Partitioning in databases generally refers to the splitting of data to achieve goals like high availability, scalability, or performance. Sometimes it is also confused with another data-splitting approach called Sharding. Sharding means spreading the data based on a shard key onto separate server instances to spread load.
Partitioning in Parseable
Partitioning is the splitting of log data based on specific columns and value pairs to improve query performance and storage efficiency. The decision to choose specific columns for partitioning is based on the access patterns of the data. By partitioning log data, you can optimize query performance, reduce the amount of data scanned during queries, and improve storage efficiency.
When should you use partitioning?
Partitioning is useful when you have a clear understanding of the most common data access patterns for a given log stream (i.e. dataset). More specifically, when the columns where users are most likely to filter
or group
by are well known.
Also, a relatively larger dataset (at least few TBs or more) is better suited for partitioning. For tiny datasets, the overhead of managing partitions might outweigh the benefits.
Selecting columns for partitioning
Thg first step is to find which columns users are most likely to filter
or group
by. Once you have this information, it is important to know the variance in the column values (i.e. the number of unique values in the column). For example, if you have a column log_level
with only 2 unique values - ERR
and WARN
, and another column os
with 3 unique values - darwin
, linux
and windows
. You can select these two columns for partitioning. But if there is a column called log_message
where each log event has a unique message, partitioning on this column will in fact make things worse.
How to set up partitions?
You can specify the columns for partitioning while creating a stream on the Parseable Console (Create Stream >> Custom Partition Field). Here, you can specify up to 3 columns per log stream. Once the stream is created, Parseable will automatically create physical partitions based on the column values.
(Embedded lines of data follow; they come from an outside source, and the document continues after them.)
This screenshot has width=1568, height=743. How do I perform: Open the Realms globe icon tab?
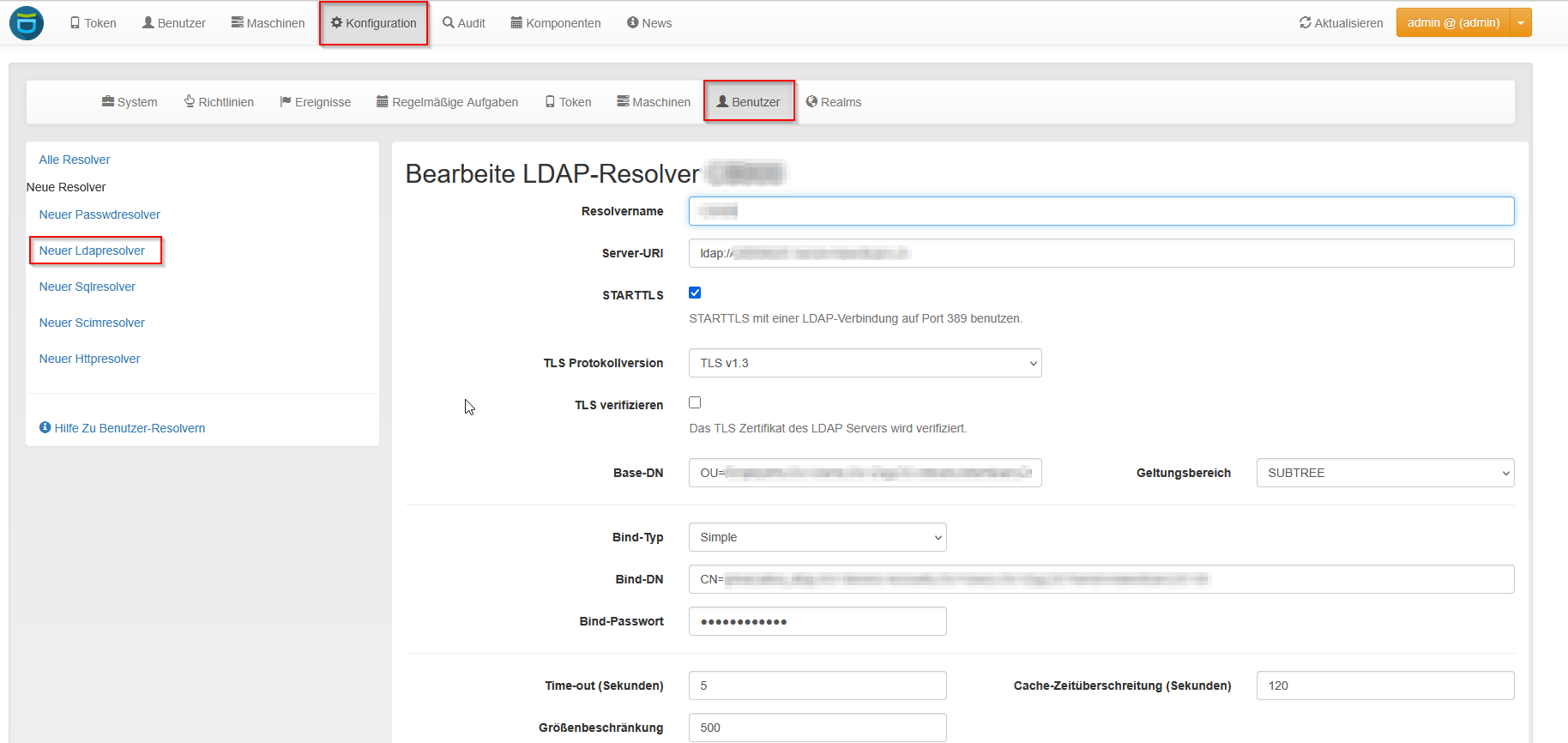point(833,102)
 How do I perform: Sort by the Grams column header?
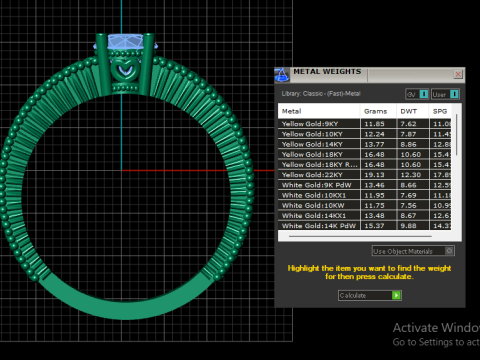pos(378,111)
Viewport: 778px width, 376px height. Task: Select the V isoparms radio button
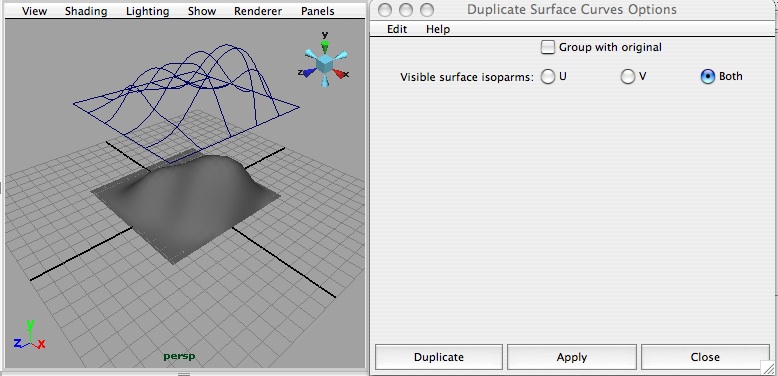coord(628,76)
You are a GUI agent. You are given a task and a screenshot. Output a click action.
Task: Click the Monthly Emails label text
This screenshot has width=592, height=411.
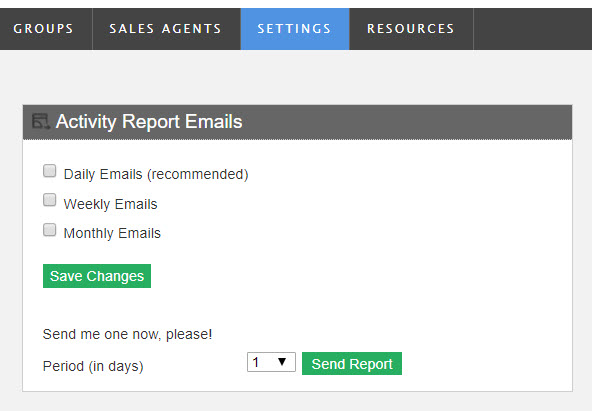[x=112, y=233]
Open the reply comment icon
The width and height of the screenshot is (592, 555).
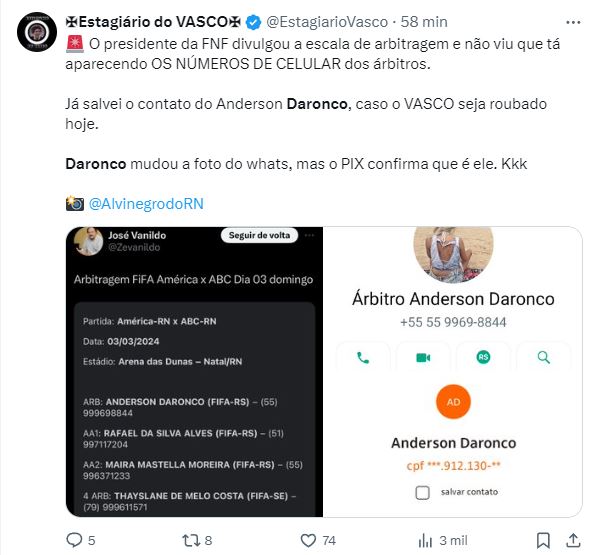74,540
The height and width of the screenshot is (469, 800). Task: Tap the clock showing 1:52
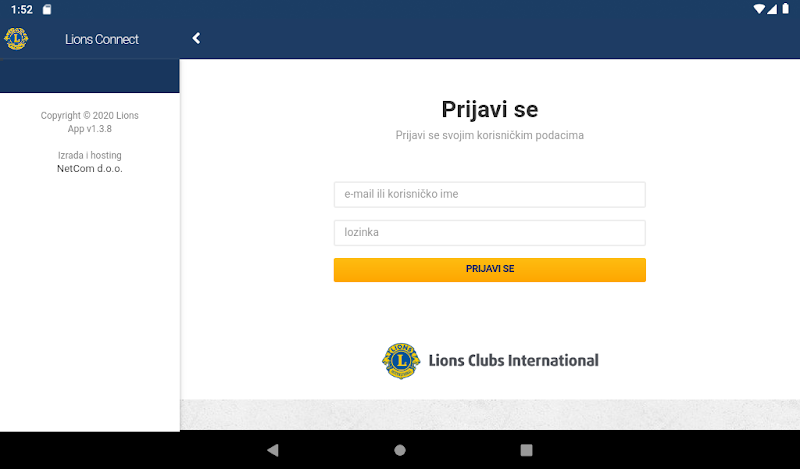[x=21, y=10]
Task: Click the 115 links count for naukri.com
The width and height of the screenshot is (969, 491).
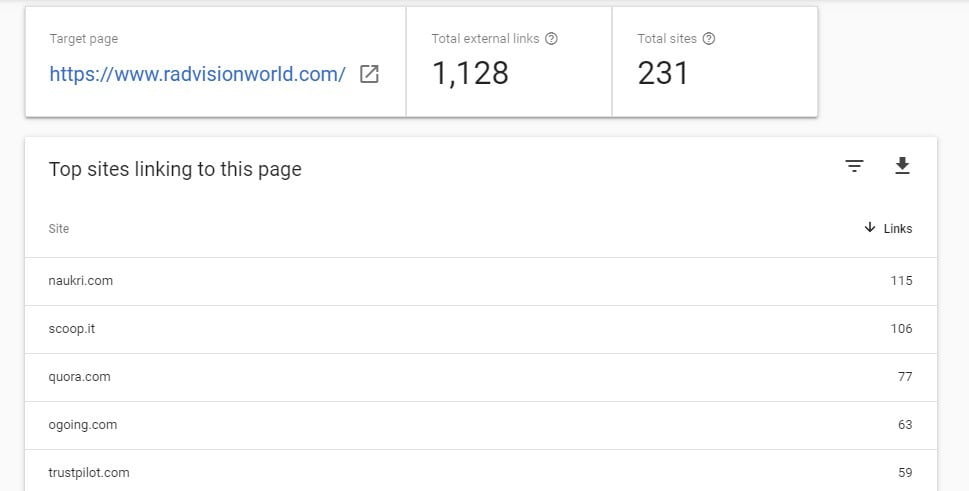Action: coord(901,281)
You can also edit the partitioning columns for an existing stream (Stream >> Manage >> Info >> Custom Partition Field). Note that this will have effect on all the new data that is ingested into the stream, and not the existing data.
How does partitioning work?
When a stream is created with partitioning enabled, Parseable will create physical partitions based on the column values. For example, if you have a column log_level
with the values ERR
and WARN
, Parseable will create two physical partitions, one for each value.
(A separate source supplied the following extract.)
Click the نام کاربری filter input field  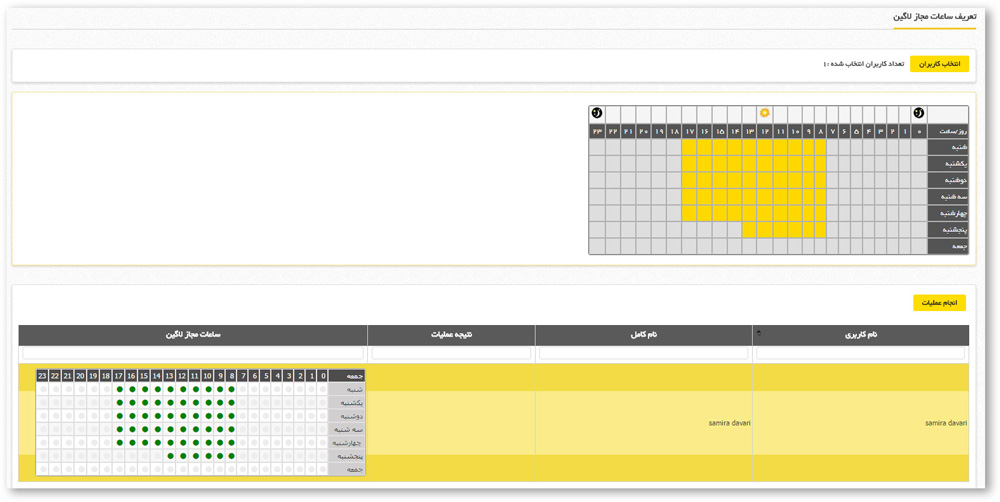pyautogui.click(x=860, y=353)
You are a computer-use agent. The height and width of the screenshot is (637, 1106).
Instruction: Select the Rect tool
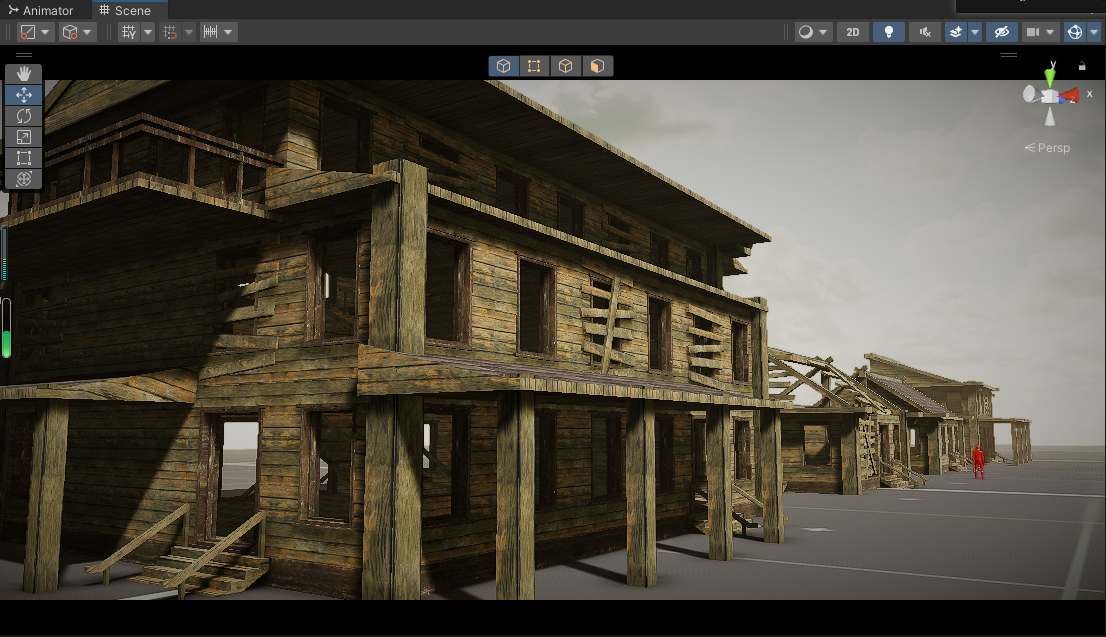coord(24,158)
When a query is run with a filter on log_level
, Parseable will only scan the relevant partition(s) and not the entire dataset. This will significantly reduce the amount of data scanned during queries, and improve query performance.
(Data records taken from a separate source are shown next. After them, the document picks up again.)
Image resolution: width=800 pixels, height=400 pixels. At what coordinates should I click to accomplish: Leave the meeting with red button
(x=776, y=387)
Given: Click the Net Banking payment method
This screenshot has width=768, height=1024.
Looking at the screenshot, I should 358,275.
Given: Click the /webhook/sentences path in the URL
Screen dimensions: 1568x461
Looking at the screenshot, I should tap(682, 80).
Let's understand this better with an example. Let's say you have log events with columns timestamp
, log_level
, service_name
, log_message
and os
. One of the most common data query patterns is to run queries where events are filtered on log_level
and os
, i.e. most of the queries are of the form select * from logs where log_level = '...' and os = '...'
. Note that ...
is a placeholder here.
In this case we recommend partitioning the data based on log_level
and os
column. This will create physical partitions (prefixes or sub-directories) based on various log_level
and os
and its values. Now that data is organized in this way, the query engine, on spotting a query with log_level
filter, will only scan the relevant partition(s) and not the entire dataset. This will significantly reduce the amount of data scanned during queries, and improve query performance.
Physically on the storage (S3 bucket or disk), you'll see the data organized by columns (that are partitioned) in alphabetical order. For example, if you have partitioning on log_level
and os
, you'll see the data organized like this:
log_level=ERR
os=darwin
os=linux
os=windows
log_level=WARN
os=darwin
os=linux
os=windows
Partitioning best practices
- Choose the right columns: Choose columns that are most frequently used in queries.
- Understand the data distribution: Ensure that the column you choose has a good distribution of values.
- Avoid over partitioning: Partitioning on columns with high cardinality (i.e. many unique values) can lead to over partitioning. This can lead to a large number of small partitions, which can be inefficient.
- Monitor and adjust: Monitor the query performance and adjust the partitions as needed.